- [Task to complete]: The response must consist of every record, restated word for word.

Exercise input Block Start

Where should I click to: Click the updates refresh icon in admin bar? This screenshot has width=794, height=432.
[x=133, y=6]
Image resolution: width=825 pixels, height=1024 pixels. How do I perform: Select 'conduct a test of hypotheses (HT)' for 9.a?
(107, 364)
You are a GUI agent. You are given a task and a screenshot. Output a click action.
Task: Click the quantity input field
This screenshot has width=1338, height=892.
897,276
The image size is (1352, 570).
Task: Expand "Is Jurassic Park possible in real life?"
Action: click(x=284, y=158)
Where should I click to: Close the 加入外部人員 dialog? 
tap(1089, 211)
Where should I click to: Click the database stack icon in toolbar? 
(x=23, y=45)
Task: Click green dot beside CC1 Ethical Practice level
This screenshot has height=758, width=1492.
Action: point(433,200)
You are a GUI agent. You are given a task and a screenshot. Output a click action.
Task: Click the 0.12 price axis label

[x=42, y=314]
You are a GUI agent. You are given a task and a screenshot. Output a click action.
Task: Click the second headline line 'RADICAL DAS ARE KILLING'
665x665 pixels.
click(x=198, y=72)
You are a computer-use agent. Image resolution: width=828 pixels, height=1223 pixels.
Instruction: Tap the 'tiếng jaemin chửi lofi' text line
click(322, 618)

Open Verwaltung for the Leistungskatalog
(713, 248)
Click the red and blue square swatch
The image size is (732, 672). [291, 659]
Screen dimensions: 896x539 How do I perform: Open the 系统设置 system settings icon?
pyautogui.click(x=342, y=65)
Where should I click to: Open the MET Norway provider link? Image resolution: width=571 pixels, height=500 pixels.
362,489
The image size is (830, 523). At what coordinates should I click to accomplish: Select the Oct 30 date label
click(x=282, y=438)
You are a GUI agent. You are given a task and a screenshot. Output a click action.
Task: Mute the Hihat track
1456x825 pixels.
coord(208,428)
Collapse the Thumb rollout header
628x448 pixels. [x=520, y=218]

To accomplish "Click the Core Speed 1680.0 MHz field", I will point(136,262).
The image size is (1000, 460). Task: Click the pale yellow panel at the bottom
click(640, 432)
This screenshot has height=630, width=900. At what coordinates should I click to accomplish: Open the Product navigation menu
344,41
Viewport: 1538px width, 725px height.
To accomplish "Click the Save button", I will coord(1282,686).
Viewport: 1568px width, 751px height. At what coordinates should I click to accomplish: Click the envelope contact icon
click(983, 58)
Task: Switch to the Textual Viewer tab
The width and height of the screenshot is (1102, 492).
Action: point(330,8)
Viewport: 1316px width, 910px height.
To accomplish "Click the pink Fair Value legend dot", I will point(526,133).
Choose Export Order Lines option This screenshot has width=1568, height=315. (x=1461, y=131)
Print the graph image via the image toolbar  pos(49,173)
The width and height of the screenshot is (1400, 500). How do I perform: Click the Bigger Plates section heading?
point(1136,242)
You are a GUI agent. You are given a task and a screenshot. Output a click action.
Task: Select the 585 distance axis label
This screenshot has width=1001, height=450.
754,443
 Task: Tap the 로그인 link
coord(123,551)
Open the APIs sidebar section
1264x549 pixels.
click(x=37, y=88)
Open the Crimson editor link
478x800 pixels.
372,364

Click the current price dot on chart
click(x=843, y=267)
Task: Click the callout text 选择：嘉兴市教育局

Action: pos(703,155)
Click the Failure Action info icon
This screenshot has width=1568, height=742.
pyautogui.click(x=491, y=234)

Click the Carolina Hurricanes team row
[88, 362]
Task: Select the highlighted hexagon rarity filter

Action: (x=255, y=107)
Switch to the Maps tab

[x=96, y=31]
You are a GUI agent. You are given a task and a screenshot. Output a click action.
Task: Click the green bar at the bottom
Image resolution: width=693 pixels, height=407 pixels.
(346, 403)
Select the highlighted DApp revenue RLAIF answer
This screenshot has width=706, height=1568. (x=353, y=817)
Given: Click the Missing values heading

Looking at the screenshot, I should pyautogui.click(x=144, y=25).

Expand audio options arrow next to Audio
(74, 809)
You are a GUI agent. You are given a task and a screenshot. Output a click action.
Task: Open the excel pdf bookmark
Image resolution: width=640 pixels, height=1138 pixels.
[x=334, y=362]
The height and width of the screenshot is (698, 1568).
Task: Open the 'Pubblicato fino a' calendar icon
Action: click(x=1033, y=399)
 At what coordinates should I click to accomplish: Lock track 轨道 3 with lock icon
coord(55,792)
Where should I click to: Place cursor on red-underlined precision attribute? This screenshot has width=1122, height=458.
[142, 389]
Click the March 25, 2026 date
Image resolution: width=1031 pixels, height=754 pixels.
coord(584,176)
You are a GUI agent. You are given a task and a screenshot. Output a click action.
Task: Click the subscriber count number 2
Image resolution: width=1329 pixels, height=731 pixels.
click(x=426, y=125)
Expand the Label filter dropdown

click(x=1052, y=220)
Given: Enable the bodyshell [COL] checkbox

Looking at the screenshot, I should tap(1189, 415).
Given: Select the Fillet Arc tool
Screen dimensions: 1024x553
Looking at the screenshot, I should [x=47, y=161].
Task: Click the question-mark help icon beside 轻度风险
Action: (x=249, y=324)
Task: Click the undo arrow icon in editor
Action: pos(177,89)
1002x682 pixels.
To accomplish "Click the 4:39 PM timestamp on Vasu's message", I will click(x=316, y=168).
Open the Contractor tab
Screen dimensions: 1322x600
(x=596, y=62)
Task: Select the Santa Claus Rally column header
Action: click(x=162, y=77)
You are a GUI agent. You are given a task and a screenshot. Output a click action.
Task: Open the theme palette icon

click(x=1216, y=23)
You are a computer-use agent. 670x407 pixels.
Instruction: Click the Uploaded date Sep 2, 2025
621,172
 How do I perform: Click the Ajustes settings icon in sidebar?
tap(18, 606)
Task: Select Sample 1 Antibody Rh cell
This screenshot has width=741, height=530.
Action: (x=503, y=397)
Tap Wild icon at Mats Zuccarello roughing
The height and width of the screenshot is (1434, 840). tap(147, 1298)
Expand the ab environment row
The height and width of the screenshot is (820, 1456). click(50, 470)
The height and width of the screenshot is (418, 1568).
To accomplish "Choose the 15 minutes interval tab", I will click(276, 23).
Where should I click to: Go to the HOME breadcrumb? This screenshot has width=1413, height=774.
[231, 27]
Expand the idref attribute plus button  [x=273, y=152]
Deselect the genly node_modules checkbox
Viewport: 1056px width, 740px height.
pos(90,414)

Exercise input Block End

- [Answer below]:
Where should I click to: Click the updates refresh icon in admin bar? This screenshot has width=794, height=432.
[x=133, y=6]
Image resolution: width=825 pixels, height=1024 pixels. How do I perform: Select 'conduct a test of hypotheses (HT)' for 9.a?
(107, 364)
You are a GUI agent. You are given a task and a screenshot. Output a click action.
Task: Click the quantity input field
This screenshot has width=1338, height=892.
897,276
The image size is (1352, 570).
Task: Expand "Is Jurassic Park possible in real life?"
Action: click(x=284, y=158)
Where should I click to: Close the 加入外部人員 dialog? 
tap(1089, 211)
Where should I click to: Click the database stack icon in toolbar? 
(x=23, y=45)
Task: Click green dot beside CC1 Ethical Practice level
This screenshot has height=758, width=1492.
Action: point(433,200)
You are a GUI agent. You are given a task and a screenshot. Output a click action.
Task: Click the 0.12 price axis label

[x=42, y=314]
You are a GUI agent. You are given a task and a screenshot. Output a click action.
Task: Click the second headline line 'RADICAL DAS ARE KILLING'
665x665 pixels.
click(x=198, y=72)
You are a computer-use agent. Image resolution: width=828 pixels, height=1223 pixels.
Instruction: Tap the 'tiếng jaemin chửi lofi' text line
click(322, 618)

Open Verwaltung for the Leistungskatalog
(713, 248)
Click the red and blue square swatch
The image size is (732, 672). [291, 659]
Screen dimensions: 896x539 How do I perform: Open the 系统设置 system settings icon?
pyautogui.click(x=342, y=65)
Where should I click to: Open the MET Norway provider link? Image resolution: width=571 pixels, height=500 pixels.
362,489
The image size is (830, 523). At what coordinates should I click to accomplish: Select the Oct 30 date label
click(x=282, y=438)
You are a GUI agent. You are given a task and a screenshot. Output a click action.
Task: Mute the Hihat track
1456x825 pixels.
coord(208,428)
Collapse the Thumb rollout header
628x448 pixels. [x=520, y=218]

To accomplish "Click the Core Speed 1680.0 MHz field", I will point(136,262).
The image size is (1000, 460). Task: Click the pale yellow panel at the bottom
click(640, 432)
This screenshot has height=630, width=900. At what coordinates should I click to accomplish: Open the Product navigation menu
344,41
Viewport: 1538px width, 725px height.
To accomplish "Click the Save button", I will coord(1282,686).
Viewport: 1568px width, 751px height. At what coordinates should I click to accomplish: Click the envelope contact icon
click(983, 58)
Task: Switch to the Textual Viewer tab
The width and height of the screenshot is (1102, 492).
Action: point(330,8)
Viewport: 1316px width, 910px height.
To accomplish "Click the pink Fair Value legend dot", I will point(526,133).
Choose Export Order Lines option This screenshot has width=1568, height=315. (x=1461, y=131)
Print the graph image via the image toolbar  pos(49,173)
The width and height of the screenshot is (1400, 500). How do I perform: Click the Bigger Plates section heading?
point(1136,242)
You are a GUI agent. You are given a task and a screenshot. Output a click action.
Task: Select the 585 distance axis label
This screenshot has width=1001, height=450.
754,443
 Task: Tap the 로그인 link
coord(123,551)
Open the APIs sidebar section
1264x549 pixels.
click(x=37, y=88)
Open the Crimson editor link
478x800 pixels.
372,364

Click the current price dot on chart
click(x=843, y=267)
Task: Click the callout text 选择：嘉兴市教育局

Action: pos(703,155)
Click the Failure Action info icon
This screenshot has width=1568, height=742.
pyautogui.click(x=491, y=234)

Click the Carolina Hurricanes team row
[88, 362]
Task: Select the highlighted hexagon rarity filter

Action: (x=255, y=107)
Switch to the Maps tab

[x=96, y=31]
You are a GUI agent. You are given a task and a screenshot. Output a click action.
Task: Click the green bar at the bottom
Image resolution: width=693 pixels, height=407 pixels.
(346, 403)
Select the highlighted DApp revenue RLAIF answer
This screenshot has width=706, height=1568. (x=353, y=817)
Given: Click the Missing values heading

Looking at the screenshot, I should pyautogui.click(x=144, y=25).

Expand audio options arrow next to Audio
(74, 809)
You are a GUI agent. You are given a task and a screenshot. Output a click action.
Task: Open the excel pdf bookmark
Image resolution: width=640 pixels, height=1138 pixels.
[x=334, y=362]
The height and width of the screenshot is (698, 1568).
Task: Open the 'Pubblicato fino a' calendar icon
Action: click(x=1033, y=399)
 At what coordinates should I click to accomplish: Lock track 轨道 3 with lock icon
coord(55,792)
Where should I click to: Place cursor on red-underlined precision attribute? This screenshot has width=1122, height=458.
[142, 389]
Click the March 25, 2026 date
Image resolution: width=1031 pixels, height=754 pixels.
coord(584,176)
You are a GUI agent. You are given a task and a screenshot. Output a click action.
Task: Click the subscriber count number 2
Image resolution: width=1329 pixels, height=731 pixels.
click(x=426, y=125)
Expand the Label filter dropdown

click(x=1052, y=220)
Given: Enable the bodyshell [COL] checkbox

Looking at the screenshot, I should tap(1189, 415).
Given: Select the Fillet Arc tool
Screen dimensions: 1024x553
Looking at the screenshot, I should [x=47, y=161].
Task: Click the question-mark help icon beside 轻度风险
Action: (x=249, y=324)
Task: Click the undo arrow icon in editor
Action: pos(177,89)
1002x682 pixels.
To accomplish "Click the 4:39 PM timestamp on Vasu's message", I will click(x=316, y=168).
Open the Contractor tab
Screen dimensions: 1322x600
(x=596, y=62)
Task: Select the Santa Claus Rally column header
Action: click(x=162, y=77)
You are a GUI agent. You are given a task and a screenshot. Output a click action.
Task: Open the theme palette icon

click(x=1216, y=23)
You are a computer-use agent. 670x407 pixels.
Instruction: Click the Uploaded date Sep 2, 2025
621,172
 How do I perform: Click the Ajustes settings icon in sidebar?
tap(18, 606)
Task: Select Sample 1 Antibody Rh cell
This screenshot has width=741, height=530.
Action: (x=503, y=397)
Tap Wild icon at Mats Zuccarello roughing
The height and width of the screenshot is (1434, 840). tap(147, 1298)
Expand the ab environment row
The height and width of the screenshot is (820, 1456). click(50, 470)
The height and width of the screenshot is (418, 1568).
To accomplish "Choose the 15 minutes interval tab", I will click(276, 23).
Where should I click to: Go to the HOME breadcrumb? This screenshot has width=1413, height=774.
[231, 27]
Expand the idref attribute plus button  [x=273, y=152]
Deselect the genly node_modules checkbox
Viewport: 1056px width, 740px height.
pos(90,414)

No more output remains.